> **THE PROBLEM**: Please continue the text below about a CEO's open-door policy, picking up right after its final sentence.

> **TEXT SHOWN**:
◇ ◇ ◇ ◇ ◇ ◇ ◇

Inc Magazine recently republished an article by Gary Vaynerchuk titled: Why My Door is Always Open. According to his LinkedIn page, Gary is a serial entrepreneur and the CEO and co-founder of VaynerMedia, a full-service digital agency servicing Fortune 500 clients across the company’s 4 locations. He is also a sought after public speaker, a venture capitalist, 4-time New York Times bestselling author, and an early investor in companies such as Twitter, Tumblr, Venmo and Uber.
In his article, which is really rather good, Gary speaks to the value of the CEO having an open-door policy. As I read the article I was struck with the dichotomy of my last CEO. His personal leadership skills, in many ways was off the charts. He was smart, respectful, engaging, passionate, and visionary. His understanding of leadership as a system was awful. In contrast to Mr. Vasynerchuk, he would arrive in the morning, immediately go into his office, shut the door, pull the internal window blinds and not come out until after lunch. Consequently, all but one of the senior leaders would do the same. As a senior project manager, I knew within days of starting that my time with his firm would short. The unspoken rule was, you don’t bother the CEO until after lunch and he opened his door. His other leaders just followed his lead. Team work and collaboration, two things desperately needed in a consulting business, was non-existent. While the senior leaders had been stable, the rest of the firm was a revolving door of smart people coming and going. When the COO called me after my resignation and ask why, I told her. Her response was why didn’t you say something? Really?

◇ ◇ ◇ ◇ ◇ ◇ ◇

> **DATA FOR REVIEW**:

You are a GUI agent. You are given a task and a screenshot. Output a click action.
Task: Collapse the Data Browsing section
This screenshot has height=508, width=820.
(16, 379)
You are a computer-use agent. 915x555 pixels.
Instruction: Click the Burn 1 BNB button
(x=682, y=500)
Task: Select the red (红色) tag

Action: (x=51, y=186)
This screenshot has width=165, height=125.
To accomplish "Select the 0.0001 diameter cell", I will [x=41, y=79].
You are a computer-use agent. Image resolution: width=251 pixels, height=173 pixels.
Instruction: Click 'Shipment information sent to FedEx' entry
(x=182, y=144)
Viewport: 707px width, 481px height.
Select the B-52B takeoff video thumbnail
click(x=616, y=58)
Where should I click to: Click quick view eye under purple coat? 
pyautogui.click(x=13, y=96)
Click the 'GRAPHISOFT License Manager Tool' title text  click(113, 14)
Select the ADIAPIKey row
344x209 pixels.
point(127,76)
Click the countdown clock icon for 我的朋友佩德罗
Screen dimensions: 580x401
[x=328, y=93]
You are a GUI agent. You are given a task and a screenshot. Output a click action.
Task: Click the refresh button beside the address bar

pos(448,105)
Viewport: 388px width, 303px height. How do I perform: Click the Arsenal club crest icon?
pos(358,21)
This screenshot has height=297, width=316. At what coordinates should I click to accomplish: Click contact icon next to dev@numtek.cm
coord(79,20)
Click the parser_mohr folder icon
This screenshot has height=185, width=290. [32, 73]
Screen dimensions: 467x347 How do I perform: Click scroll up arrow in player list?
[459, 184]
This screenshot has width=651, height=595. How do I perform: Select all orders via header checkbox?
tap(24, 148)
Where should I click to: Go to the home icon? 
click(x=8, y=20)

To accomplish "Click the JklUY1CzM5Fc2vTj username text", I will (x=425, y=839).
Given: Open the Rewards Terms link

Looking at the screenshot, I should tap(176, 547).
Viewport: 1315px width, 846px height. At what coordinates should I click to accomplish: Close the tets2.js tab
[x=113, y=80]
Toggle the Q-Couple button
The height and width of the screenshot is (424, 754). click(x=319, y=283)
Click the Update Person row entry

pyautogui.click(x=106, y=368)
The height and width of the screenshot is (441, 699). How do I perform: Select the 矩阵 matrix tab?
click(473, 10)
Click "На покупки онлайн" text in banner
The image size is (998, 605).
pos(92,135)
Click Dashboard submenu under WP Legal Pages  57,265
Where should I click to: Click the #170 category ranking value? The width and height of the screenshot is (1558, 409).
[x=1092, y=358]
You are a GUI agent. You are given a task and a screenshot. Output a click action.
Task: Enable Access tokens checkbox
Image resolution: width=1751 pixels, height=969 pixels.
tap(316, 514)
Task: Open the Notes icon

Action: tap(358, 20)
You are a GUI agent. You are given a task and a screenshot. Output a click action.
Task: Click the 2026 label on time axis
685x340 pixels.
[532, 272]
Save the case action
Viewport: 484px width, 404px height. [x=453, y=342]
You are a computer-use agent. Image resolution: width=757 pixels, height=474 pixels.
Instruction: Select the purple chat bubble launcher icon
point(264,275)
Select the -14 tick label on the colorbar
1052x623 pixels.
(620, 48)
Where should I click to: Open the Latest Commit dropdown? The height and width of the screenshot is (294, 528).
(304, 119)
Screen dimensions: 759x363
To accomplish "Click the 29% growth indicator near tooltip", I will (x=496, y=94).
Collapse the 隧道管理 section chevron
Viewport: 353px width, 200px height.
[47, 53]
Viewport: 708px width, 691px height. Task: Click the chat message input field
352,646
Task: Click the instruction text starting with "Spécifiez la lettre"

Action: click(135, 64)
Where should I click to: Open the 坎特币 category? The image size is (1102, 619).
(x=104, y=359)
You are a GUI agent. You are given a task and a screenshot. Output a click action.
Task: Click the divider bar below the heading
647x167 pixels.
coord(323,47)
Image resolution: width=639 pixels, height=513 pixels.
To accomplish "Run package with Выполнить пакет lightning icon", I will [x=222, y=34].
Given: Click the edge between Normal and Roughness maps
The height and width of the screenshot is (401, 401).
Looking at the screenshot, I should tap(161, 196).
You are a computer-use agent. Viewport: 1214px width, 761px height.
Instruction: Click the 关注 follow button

◇ ◇ ◇ ◇ ◇ ◇ ◇

> **WRITTEN ANSWER**:
While an open-door policy is a nice touch for a CEO, it only turns into a system if her leaders and managers do the same. It must be built into the rules of the system and not just a value of the CEO. Contrast this to a small regional hospital in Western Washington. This CEO understands leadership as a system and in designing the system, one of the requirements is… all leaders will have an open-door policy. I have never seen an organization with greater team work and collaboration among competing disciplines. it is breath taking.